How To Control Your Appetite When Dieting

Posted on October 4th, 2009 by Anu in Diet, Weight Loss

Controlling hunger can be one of the most difficult hurdles to overcome while dieting.  From constant temptations staring you in the face, incessant food cravings, and that quiet rumbling in your stomach, it can be extremely hard to keep from reaching for those extra snacks.  This does not have to be the case.  There are several ways you can control your appetite and never feel deprived when dieting.  Below are a few handy tips to help keep your hunger in check, and keep your diet on the right course.

1. Eat more regularly

Yes, as strange as it sounds, eating more often can actually help to control your appetite and keep hunger cravings at bay.  Consuming about five small, healthy, meals every three to four hours rather than eating just two to three large meals throughout the day helps to keep your blood sugar levels in check.  This works to keep your body feeling content and keeps the feeling of starvation from setting in.  When you do not feel starved, you will be more able to fight the urge to snack, or overeat at mealtime.  These small meals should be made up of a balanced combination of protein, carbohydrates, and even a bit of fat.  Balancing your meals with all three of these components will keep you energized and satisfied.  If you think you can leave even one of these items out in an attempt to save a few calories, you are going to find you feel unsatisfied and you will be looking for another snack.

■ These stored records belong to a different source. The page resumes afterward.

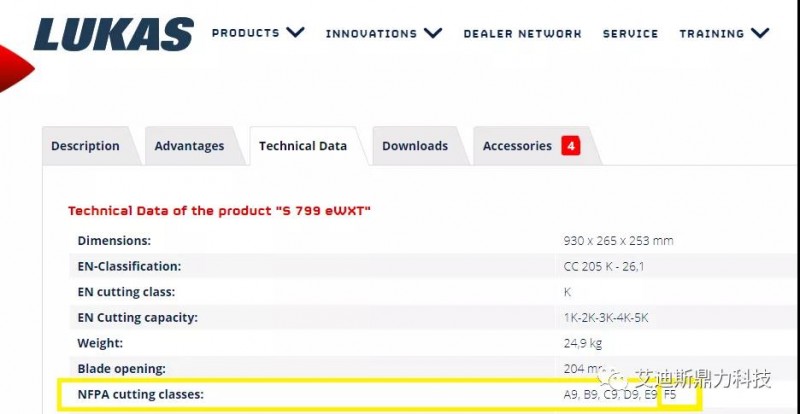Select the Technical Data tab
The image size is (800, 414).
tap(303, 146)
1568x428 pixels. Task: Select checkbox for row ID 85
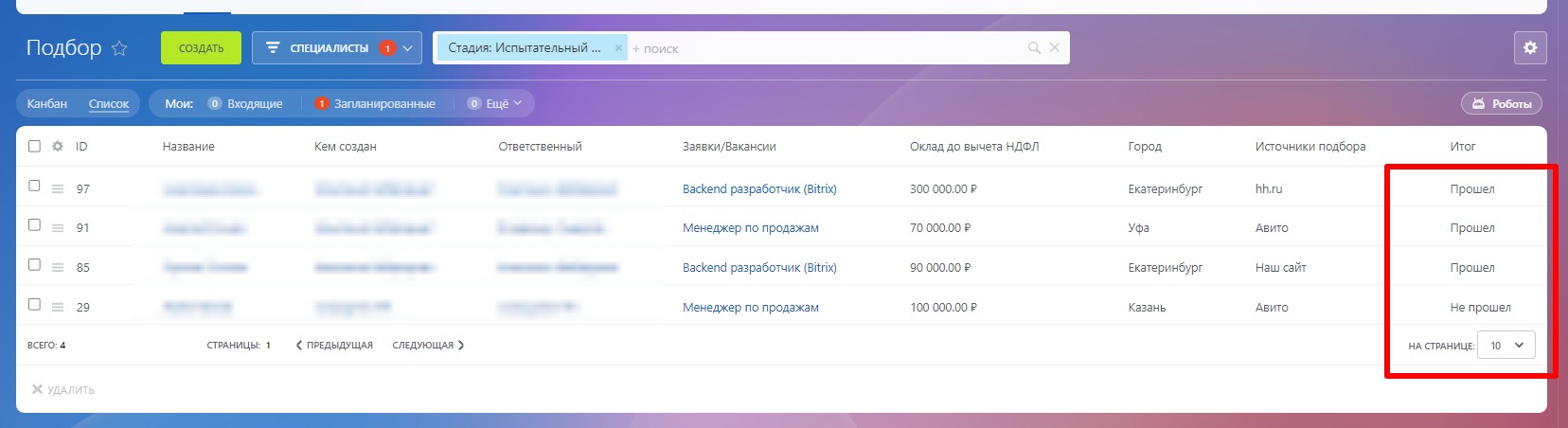pos(34,265)
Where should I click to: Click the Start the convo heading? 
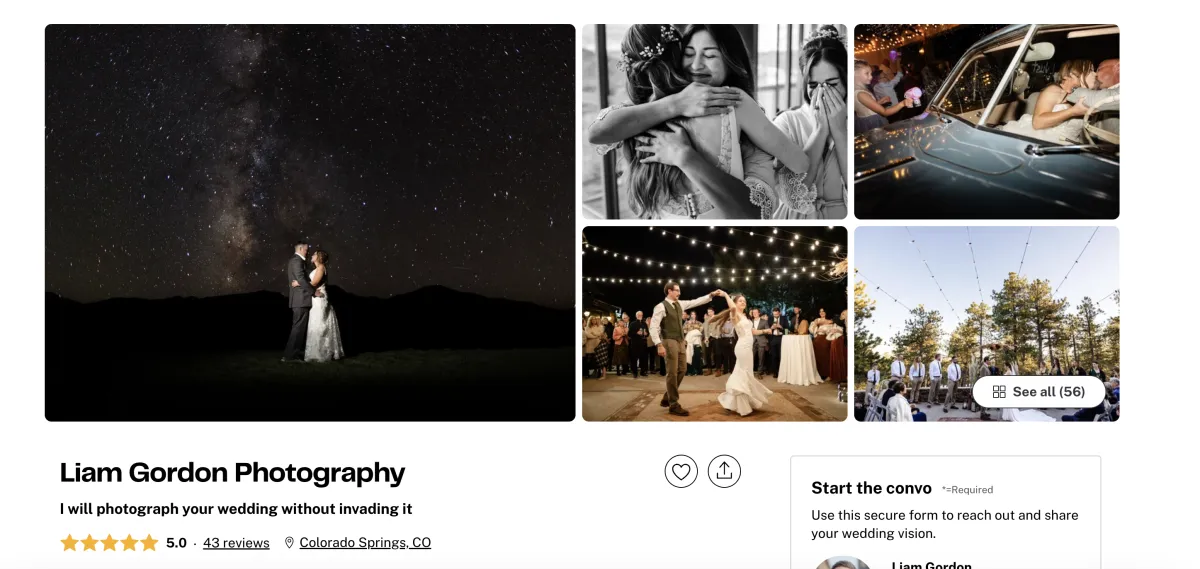pos(872,488)
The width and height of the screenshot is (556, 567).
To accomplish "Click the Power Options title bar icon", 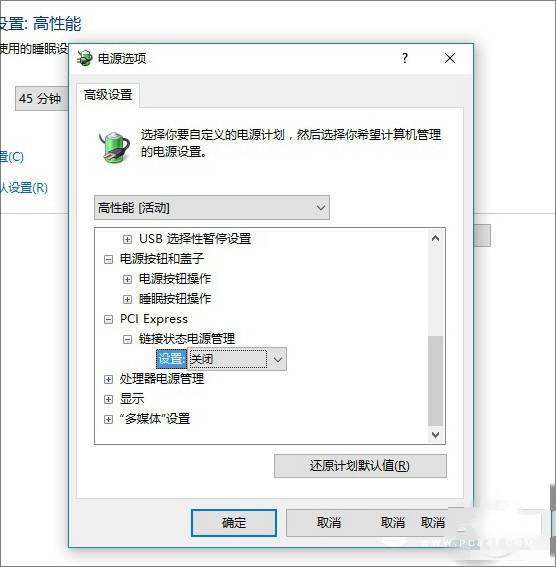I will pyautogui.click(x=85, y=58).
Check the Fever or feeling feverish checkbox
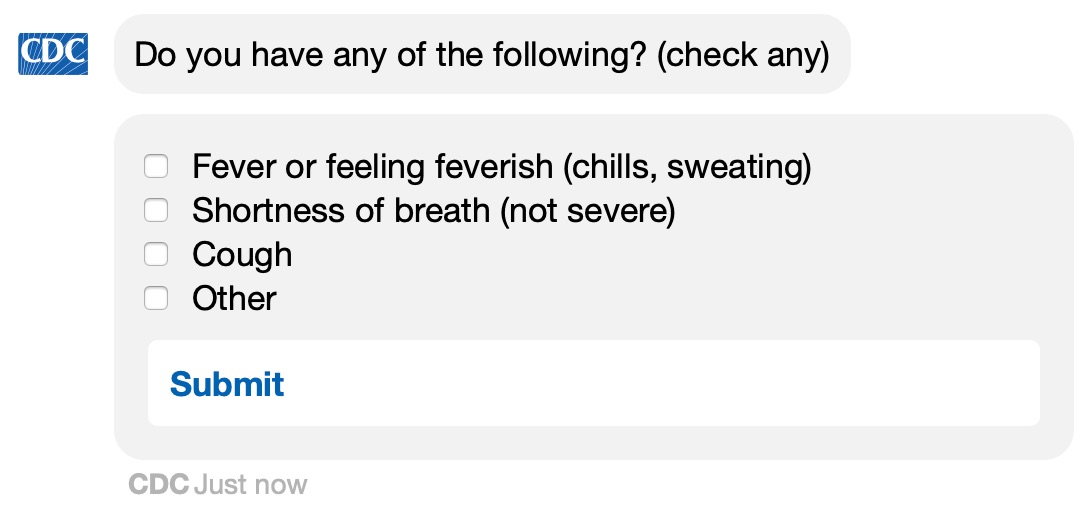 click(x=156, y=166)
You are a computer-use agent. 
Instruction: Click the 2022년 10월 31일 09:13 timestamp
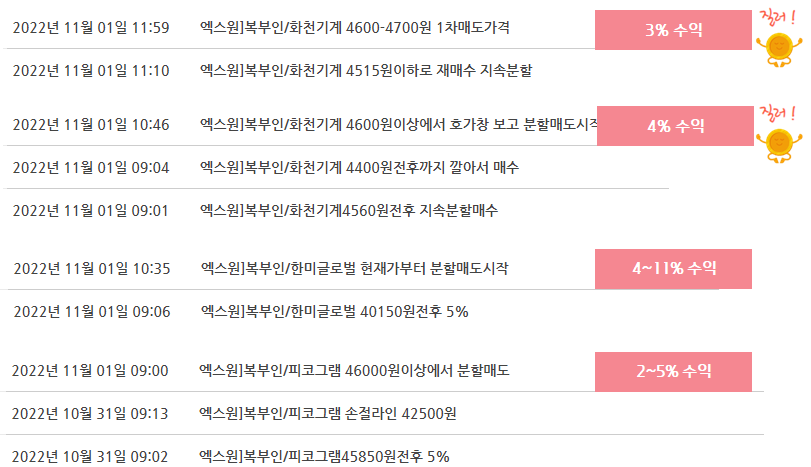coord(90,414)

2. Choose foods with Fiber

Fiber rich foods fill you up quickly, and keep you feeling full for a good deal of time.  Foods that contain adequate amounts of fiber are also low in fat and calories, and often provide many nutrients.

3. Consume more water

Water is a key building block for overall health.  This fabulous liquid keeps your body hydrated, keeps your body working well, and it also helps to keep hunger under control.  On top of all of these benefits, water is also fat and calorie free.

4. Distract yourself

A great way to help keep your appetite under control is to distract yourself from eating.  One excellent way to do this is to get some exercise.  Exercise releases hormones and endorphins that make you feel happy and satisfied.  These chemicals simulate the feeling many people get from eating.  Exercise also provides many physical benefits and helps to burn extra fat and calories.

5. Wait before eating

Try waiting a minimum of twenty minutes before reaching for a snack, having a second helping of food, or having dessert after dinner.  Often people automatically eat without really even thinking about it.  If you take the time to stop, think about consuming more food, and wait a while you may find you really do not need or even really want the extra serving.  Waiting about twenty minutes is also the amount of time needed for the brain to completely register the “all full” signal with the rest of the body.  If you find that you are still hungry after this period of time, most likely you will still eat less food than you would have if you had “automatically” eaten right away.